United States v. Churnovic

COX, Judge

(concurring in the result):

It is fundamental, black letter law that a confession must be freely and voluntarily given — a product of the accused’s unfettered will to confess — in order for it to be admissible as evidence in court. See Rogers v. Richmond, 365 U.S. 534, 544, 81 S.Ct. 735, 741, 5 L.Ed.2d 760 (1961). “Is the confession the product of an essentially free and unconstrained choice by its maker?” Culombe v. Connecticut, 367 U.S. *409568, 602, 81 S.Ct. 1860, 1879, 6 L.Ed.2d 1037 (1961) (opinion of Frankfurter, J.). Article 31(d), Uniform Code of Military Justice, 10 U.S.C. § 831(d), reflects the same rule: “No statement obtained ... through the use of coercion, unlawful influence, or unlawful inducement may be received in evidence.” MiLR.Evid. 304(c)(3) defines an “involuntary statement” as one that “is obtained in violation of the self-incrimination privilege or due process clause of the Fifth Amendment to the Constitution of the United States, Article 31, or through the use of coercion, unlawful influence, or unlawful inducement.” A consent to search must likewise be voluntary. Schneckloth v. Bustamonte, 412 U.S. 218, 93 S.Ct. 2041, 36 L.Ed.2d 854 (1973).
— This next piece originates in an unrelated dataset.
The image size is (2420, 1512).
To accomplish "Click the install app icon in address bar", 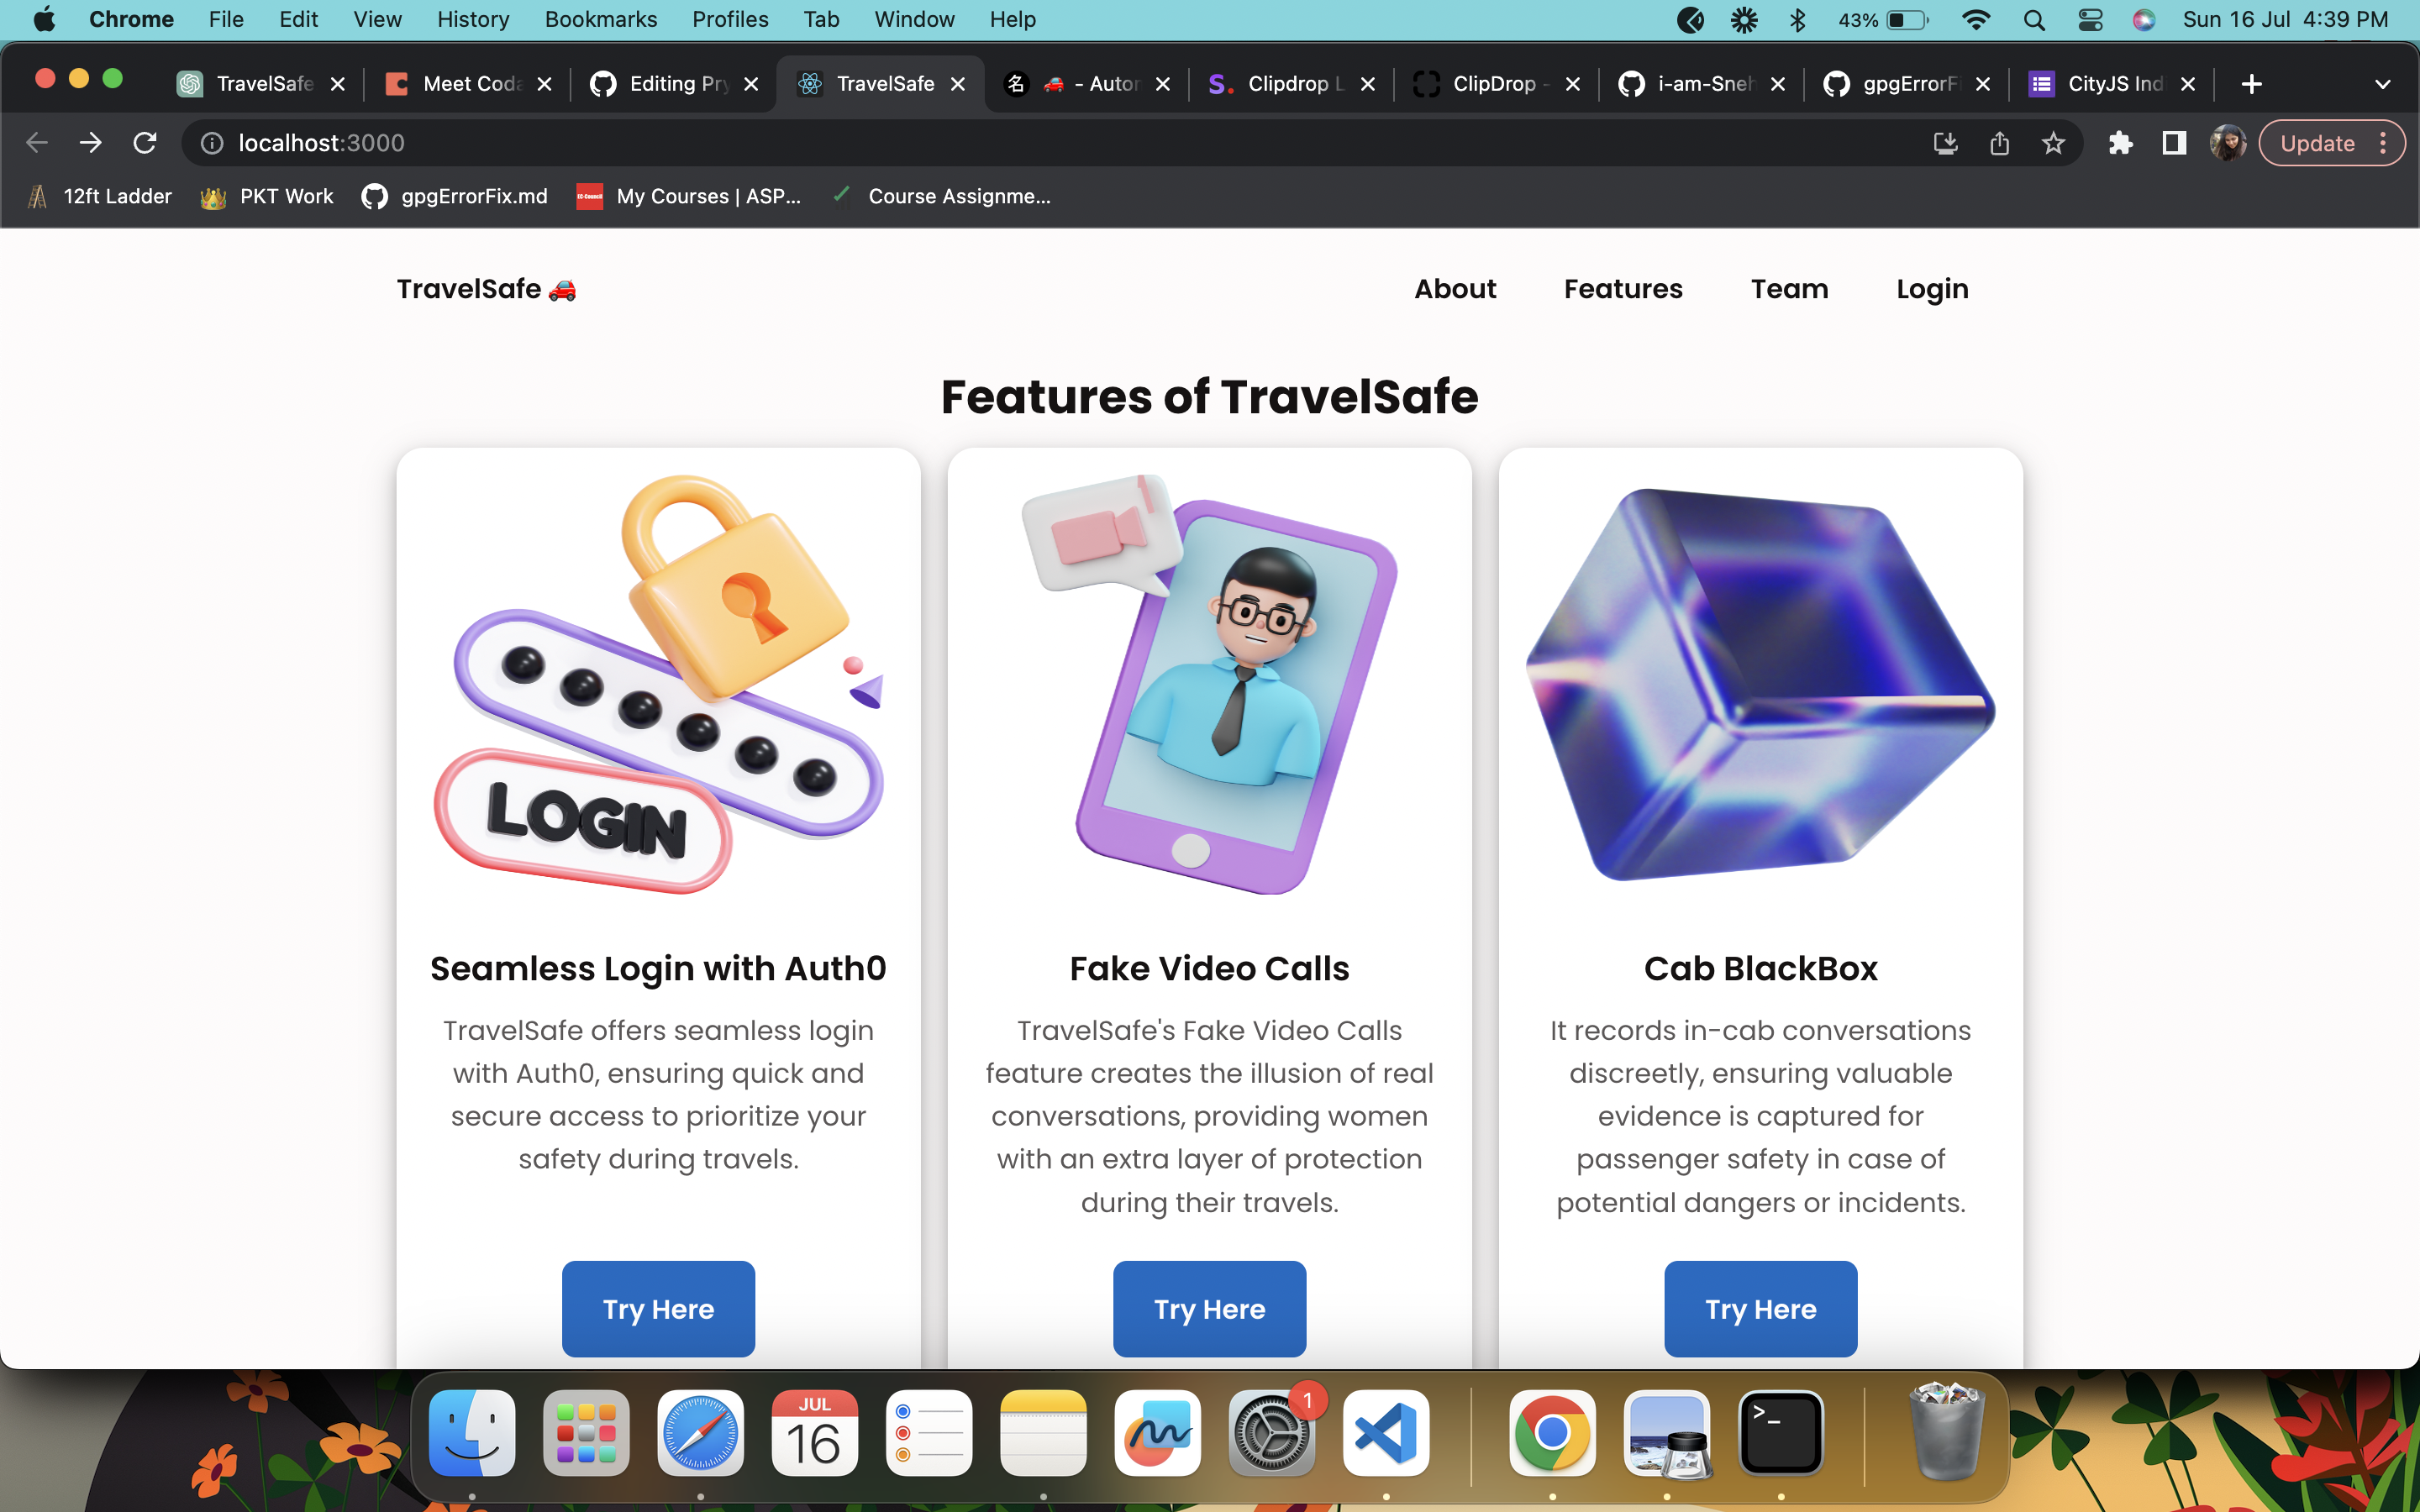I will point(1945,143).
As I view the issues presented in the instant case, the question we must resolve is whether the accused’s decision to reveal the location of the drugs and confess to his involvement with them was “the product of an essentially free and unconstrained choice.” Id. at 225, 93 S.Ct. at 2047. As the principal opinion points out, the accused revealed the drugs and confessed his involvement therewith because he relied on Chief Eusebio’s representation that he “was promised by the people up there, in the chain of command on the ship, that nothing will get him in trouble” as an inducement to speak. See United States v. Dalrymple, 14 U.S.C.M.A. 307, 34 C.M.R. 87 (1963).

Based on the facts and circumstances surrounding the confession and the seizure of the drugs, I conclude that the military judge erred by failing to grant the defense motion to suppress the evidence. Such error is not harmless by any standard; accordingly, I join Chief Judge Everett’s disposition of this case.